● **DATASET RECORDS**:
* * * * * * *

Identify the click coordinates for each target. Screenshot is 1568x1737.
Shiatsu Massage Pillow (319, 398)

* * * * * * *

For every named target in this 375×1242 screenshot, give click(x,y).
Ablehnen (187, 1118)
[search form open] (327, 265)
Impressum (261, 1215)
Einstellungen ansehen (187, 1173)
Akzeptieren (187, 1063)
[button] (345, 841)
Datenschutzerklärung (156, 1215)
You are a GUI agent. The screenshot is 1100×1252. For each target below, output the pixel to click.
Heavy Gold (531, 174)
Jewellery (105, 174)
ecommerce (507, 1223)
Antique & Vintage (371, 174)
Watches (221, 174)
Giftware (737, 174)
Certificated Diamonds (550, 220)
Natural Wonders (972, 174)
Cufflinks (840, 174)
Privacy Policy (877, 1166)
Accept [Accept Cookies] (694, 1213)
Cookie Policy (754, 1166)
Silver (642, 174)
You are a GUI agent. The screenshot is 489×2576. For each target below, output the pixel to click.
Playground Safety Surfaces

* * * * * * *

● **STATED TASK**:
Gather every line in the records above that contains the word "agent", and copy each of those lines in full.

● **EXERCISE RESULT**:
You are a GUI agent. The screenshot is 1100×1252. For each target below, output the pixel to click.
You are a GUI agent. The screenshot is 489×2576. For each target below, output the pixel to click.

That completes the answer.